On a more subtle level, the inflatable Grim Reaper reeks of a societal decadency that bothers me more than it should. I live in an area that when a county referendum was approved calling for a penny increase in sales tax to fund road improvements, those that pushed for the measure literally received various forms of physical threats. Yeah, the county roads where I live are quite bad and while some did eventually get much needed maintenance, the funding came from the state government. Do I even need to mention the county tax referendum was massively defeated? Getting back to my main point, Lowes just didn't throw out boxes of the inflatable Grim Reaper to its stores nationwide for shits and giggles. Such corporations know what products sell and what the local customers ignore.

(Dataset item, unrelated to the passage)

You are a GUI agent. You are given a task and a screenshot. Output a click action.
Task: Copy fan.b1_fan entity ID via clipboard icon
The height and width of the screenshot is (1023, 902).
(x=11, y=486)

This all leads back to my hate of suburbia and the people who inhabit it. These are people who piously attend church and spout the approved orthodoxy but have no real idea of the teachings of Christ, at least the parts about social justice. To them, Christ is a Republican who loves capitalism and is highly suspicious of anyone outside their ethnic group. While there are exceptions, these suburbanites reside in narrow universe and react quite harshly to anything outside it that even threatens to disturb their blissful domain. That mindset makes it hard for any possible reforms that would correct injustices or prepare for the future. They have their stuff and to Hell with everyone else.

They more or less live at the top of the social ladder. Yes, I fully understand it's the billionaires and multi-millionaires who truly rule over the nation and world. But from my observations, to suburbanites the ultra rich are even more of an abstract concept than to the working poor who watch the reality television that show off their lavish antics. Working poor people placate their dead end existence by thinking their just one good idea away from having lunch with the Kardashians.

To the average suburbanite, the future is nothing but a continuation of their current lifestyle. They live in comfortable and spacious homes, have unbelievably huge televisions in their living rooms, and have enough “money” to buy inflatable Grim Reapers so they can essentially show off to the neighbors that they play the same bullshit game as everyone else.

The thing that I find darkly humorous in all this is that if some event or circumstance upsets the suburbanite apple cart and shits get really bad, I understand enough about human nature to know that the outwardly pleasant persona of these people display will evaporate in a second. If the Walmart or Kroger shelves go empty and the convenience stores run out of gas they will be eating each other by the end of the week. Then that would be a perfect time for someone set out their sixteen-foot inflatable Grim Reaper.